News

Serie wydawnicze – najciekawsze reedycje

Tanie gry z serii eXtra Klasyka, TopSeller, Premium Games, EA Classics i innych po prześwietleniu

Techland, LEM, Ubisoft i Electronic Arts – kupujemy (część pierwsza)

Windchaser (Gry dla Ciebie; średnia ocen wystawionych grze: 69 proc.) – trochę przestarzała – czy to idzie o główne elementy rozgrywki czy warstwę wizualną – hybryda RTS-a ze strategią. Początek jest rachityczny: dość oklepana fabuła i nie do końca jasne zasady zabawy mogą szybko odrzucić, szczególnie jeśli jesteśmy uczuleni na polskie głosy w grach, bo te w omawianym tytule są raczej marne. Warto jednak się przełamać i poświęcić relatywnie długiej niemieckiej produkcji więcej czasu – kilka godzin w ciekawym świecie magii i technologii wystarczą, by nieźle się doń wkręcić, doceniając nie tylko niezgorsze elementy stricte erpeegowe (ciekawy rozwój postaci, fajne poboczne wyzwania), ale również przedstawioną historię, która pod koniec rozgrywki sporo zyskuje. Za tę cenę warto przebadać.

Doom 3 (Best of Activision; średnia ocen wystawionych grze: 87 proc.) – jedna z najbardziej kontrowersyjnych gier 2005 roku. O ile warstwa gameplay’owa nie budzi większych zastrzeżeń (mało który shooter z elementami horroru serwuje tak satysfakcjonujące wymiany ognia), o tyle chociażby zróżnicowanie rozgrywki jest aspektem nielicho dyskusyjnym, gdyż podczas stosunkowo długiej kampanii zwiedzamy szalenie homogeniczne pod względem kolorystyki i wystroju wnętrze XXII-wiecznej bazy na Marsie. Bazy, dodajmy, pełnej zombie – których wyraz twarzy każe przypuszczać, że spędzili ciężkie godziny w toalecie, pozbywając się niesmacznego obiadu – i rzucających ognistą plazmą maszkar, które gracz kasuje za pomocą klasycznego, ale świetnie dobranego oręża. A czy znajdziemy jeszcze tutaj coś dobrego dla naszych uszu i oczu? Jak na swój wiek, produkcja prezentuje się całkiem nieźle (nawiasem mówiąc, w sieci łatwo znaleźć mody usprawniające warstwę wideo).

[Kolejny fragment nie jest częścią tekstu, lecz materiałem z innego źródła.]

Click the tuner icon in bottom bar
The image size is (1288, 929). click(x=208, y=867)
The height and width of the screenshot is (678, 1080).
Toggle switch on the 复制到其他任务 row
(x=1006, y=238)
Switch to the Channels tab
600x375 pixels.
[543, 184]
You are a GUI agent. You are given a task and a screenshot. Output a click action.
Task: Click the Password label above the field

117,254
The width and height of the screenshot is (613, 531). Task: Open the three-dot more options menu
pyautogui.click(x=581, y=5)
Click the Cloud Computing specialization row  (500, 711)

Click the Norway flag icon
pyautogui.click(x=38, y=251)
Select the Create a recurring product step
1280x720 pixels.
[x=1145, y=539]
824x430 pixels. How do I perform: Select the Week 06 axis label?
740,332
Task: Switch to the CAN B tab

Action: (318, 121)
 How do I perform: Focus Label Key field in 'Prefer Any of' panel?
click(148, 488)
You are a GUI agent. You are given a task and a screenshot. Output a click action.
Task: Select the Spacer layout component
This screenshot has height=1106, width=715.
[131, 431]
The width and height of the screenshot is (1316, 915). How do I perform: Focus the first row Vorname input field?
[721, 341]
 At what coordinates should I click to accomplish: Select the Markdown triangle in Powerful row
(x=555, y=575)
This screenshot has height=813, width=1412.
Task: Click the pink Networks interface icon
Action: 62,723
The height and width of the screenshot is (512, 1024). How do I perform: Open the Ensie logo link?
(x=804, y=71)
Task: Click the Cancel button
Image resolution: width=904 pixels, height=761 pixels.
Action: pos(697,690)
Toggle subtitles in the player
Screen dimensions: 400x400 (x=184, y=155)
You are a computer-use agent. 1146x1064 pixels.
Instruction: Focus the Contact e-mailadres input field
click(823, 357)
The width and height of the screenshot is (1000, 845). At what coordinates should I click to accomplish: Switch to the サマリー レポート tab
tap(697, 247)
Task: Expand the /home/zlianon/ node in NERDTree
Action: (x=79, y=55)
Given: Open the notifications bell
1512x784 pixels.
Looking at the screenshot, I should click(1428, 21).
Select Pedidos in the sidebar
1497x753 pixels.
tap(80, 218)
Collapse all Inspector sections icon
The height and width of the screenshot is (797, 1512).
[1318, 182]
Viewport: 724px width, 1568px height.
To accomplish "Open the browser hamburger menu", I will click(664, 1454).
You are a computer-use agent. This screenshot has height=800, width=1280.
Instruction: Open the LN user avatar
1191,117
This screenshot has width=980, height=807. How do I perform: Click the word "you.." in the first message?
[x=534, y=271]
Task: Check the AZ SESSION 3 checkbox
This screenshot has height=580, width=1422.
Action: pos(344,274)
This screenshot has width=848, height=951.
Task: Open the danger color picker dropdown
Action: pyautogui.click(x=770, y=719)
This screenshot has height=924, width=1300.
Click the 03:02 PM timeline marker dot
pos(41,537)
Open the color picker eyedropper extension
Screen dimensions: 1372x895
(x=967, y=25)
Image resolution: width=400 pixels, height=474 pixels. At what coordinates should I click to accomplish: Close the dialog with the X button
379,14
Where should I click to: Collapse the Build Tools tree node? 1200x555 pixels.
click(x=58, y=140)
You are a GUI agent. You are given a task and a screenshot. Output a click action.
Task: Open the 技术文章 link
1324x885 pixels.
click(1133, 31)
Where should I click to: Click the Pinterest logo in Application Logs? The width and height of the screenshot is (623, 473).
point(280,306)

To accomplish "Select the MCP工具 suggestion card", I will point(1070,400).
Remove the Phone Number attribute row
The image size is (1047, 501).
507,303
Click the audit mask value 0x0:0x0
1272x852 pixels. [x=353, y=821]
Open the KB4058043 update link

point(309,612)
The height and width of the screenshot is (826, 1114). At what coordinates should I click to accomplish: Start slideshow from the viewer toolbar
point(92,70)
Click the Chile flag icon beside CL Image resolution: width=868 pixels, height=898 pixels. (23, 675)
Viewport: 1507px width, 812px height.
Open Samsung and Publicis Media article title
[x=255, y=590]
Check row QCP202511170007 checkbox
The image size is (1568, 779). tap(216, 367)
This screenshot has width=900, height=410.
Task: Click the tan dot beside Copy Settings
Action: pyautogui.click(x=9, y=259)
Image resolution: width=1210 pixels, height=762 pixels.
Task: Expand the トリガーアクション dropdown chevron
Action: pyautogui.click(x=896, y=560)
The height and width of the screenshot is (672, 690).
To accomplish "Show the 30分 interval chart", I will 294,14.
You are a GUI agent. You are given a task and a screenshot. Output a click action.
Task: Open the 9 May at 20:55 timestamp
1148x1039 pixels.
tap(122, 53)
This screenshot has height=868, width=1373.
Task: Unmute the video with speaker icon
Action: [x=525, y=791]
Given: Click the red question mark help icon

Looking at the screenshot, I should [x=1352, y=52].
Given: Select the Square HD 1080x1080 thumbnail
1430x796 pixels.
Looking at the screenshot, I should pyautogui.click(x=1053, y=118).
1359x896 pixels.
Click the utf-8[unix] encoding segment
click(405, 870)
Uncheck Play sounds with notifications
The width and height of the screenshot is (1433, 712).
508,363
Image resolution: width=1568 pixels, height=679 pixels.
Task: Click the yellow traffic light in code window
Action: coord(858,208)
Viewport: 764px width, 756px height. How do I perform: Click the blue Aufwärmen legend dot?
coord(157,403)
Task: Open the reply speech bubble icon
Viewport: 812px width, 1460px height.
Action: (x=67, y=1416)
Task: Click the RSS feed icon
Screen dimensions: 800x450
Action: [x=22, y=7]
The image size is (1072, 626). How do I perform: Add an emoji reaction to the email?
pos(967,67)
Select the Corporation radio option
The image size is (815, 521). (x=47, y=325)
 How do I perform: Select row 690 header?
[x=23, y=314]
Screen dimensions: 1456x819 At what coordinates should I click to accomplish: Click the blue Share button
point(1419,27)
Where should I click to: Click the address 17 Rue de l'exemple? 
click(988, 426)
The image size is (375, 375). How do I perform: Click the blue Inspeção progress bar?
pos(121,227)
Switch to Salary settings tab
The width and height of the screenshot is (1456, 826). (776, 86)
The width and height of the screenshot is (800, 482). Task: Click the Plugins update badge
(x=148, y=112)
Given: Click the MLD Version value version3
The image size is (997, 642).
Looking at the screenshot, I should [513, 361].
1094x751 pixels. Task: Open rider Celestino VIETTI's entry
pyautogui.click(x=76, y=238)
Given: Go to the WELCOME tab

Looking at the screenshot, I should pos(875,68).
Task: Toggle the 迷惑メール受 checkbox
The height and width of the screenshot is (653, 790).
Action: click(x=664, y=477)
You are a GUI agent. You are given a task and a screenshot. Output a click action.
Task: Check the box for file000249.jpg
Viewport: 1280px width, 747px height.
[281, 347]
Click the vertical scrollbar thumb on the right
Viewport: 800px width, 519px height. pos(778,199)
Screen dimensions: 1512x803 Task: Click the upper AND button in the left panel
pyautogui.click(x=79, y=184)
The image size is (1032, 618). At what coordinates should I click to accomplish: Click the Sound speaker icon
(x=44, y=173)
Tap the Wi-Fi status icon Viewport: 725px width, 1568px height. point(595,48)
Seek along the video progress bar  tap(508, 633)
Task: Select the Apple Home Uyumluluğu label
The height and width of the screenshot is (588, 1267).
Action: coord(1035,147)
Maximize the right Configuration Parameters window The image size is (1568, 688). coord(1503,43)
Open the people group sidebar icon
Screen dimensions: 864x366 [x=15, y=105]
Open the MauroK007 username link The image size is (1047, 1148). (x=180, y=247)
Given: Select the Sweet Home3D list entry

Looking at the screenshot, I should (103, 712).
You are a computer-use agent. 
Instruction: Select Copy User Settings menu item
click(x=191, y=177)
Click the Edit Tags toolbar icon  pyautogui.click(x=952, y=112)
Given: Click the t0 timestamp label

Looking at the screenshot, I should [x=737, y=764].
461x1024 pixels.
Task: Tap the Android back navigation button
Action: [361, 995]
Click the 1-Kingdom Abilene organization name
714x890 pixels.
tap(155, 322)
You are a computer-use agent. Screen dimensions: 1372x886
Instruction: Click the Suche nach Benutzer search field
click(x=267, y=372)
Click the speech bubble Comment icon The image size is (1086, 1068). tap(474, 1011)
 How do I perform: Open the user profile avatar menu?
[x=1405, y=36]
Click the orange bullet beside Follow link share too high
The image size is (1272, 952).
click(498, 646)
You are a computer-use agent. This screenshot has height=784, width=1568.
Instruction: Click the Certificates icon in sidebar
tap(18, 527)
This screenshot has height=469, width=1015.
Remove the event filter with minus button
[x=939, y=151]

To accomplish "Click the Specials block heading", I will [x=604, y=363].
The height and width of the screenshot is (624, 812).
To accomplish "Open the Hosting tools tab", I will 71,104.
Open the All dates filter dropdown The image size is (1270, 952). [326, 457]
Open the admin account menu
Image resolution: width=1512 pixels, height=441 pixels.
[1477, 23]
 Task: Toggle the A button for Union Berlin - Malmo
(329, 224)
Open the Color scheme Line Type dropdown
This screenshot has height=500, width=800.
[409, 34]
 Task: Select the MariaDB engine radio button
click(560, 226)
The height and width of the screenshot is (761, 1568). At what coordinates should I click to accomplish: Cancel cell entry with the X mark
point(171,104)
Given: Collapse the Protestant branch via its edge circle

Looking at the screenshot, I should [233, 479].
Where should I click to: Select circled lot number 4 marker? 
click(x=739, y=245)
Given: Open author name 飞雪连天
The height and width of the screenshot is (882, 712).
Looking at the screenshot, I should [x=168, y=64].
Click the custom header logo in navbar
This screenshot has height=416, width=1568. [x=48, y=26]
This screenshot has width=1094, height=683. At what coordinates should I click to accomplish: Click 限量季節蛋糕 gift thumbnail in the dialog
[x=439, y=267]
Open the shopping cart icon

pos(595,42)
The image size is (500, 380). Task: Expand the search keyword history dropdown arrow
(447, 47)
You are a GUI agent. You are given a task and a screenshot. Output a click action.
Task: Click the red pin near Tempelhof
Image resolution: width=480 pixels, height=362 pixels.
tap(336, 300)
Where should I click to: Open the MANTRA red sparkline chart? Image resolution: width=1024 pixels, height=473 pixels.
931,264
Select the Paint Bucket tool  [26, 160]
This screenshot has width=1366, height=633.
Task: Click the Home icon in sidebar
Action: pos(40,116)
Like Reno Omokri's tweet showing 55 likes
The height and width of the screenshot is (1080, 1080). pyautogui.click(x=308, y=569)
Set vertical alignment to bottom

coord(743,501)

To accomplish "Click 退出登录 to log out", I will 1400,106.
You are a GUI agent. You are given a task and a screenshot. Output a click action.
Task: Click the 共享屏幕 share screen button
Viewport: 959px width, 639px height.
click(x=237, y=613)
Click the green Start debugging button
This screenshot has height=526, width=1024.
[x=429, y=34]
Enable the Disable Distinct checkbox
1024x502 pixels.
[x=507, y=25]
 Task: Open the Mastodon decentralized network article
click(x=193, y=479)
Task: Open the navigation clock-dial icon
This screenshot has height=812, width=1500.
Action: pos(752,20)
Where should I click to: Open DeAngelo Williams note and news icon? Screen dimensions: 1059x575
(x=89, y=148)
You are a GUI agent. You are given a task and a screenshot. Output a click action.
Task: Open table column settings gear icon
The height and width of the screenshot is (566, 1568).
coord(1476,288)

Warto przypomnieć sobie tę klimatyczną grę przed premierą Dooma 4, który ponoć jest wysmażany w podziemiach id Software.

Screen z gry Dragon Age: Początek

Dragon Age: Początek (EA Classics; średnia ocen wystawionych grze: 91 proc.) – tytuł, który, co jest dokonaniem zasługującym na ogromne brawa, zestawia w idealnych proporcjach dla współczesnego gracza wciąż uśmiechodajną mechanikę RPG-ów sprzed ponad dziesięciu lat z rozwiązaniami charakterystyczni dla teraźniejszych produkcji fabularnych. Nie powinno więc dziwić to, że z tego miksu przyrządzonego przez mistrzów gatunku, studio BioWare, powstało dzieło najwyższej próby – rolplej, w którym znajdujemy i świetną fabułę, i doszlifowany system rozwoju postaci, i masę znakomitych dialogów, i mrowie charyzmatycznych bohaterów. W sumie można przyczepić się jedynie do ciut przeleżałej grafiki. Biorąc jednak pod uwagę całokształt, Dragon Age: Początek to dopracowana (liczba bugów jest mała w stosunku do Risena), nader kompletna gra RPG, która nie bez kozery zyskała sporo fanów.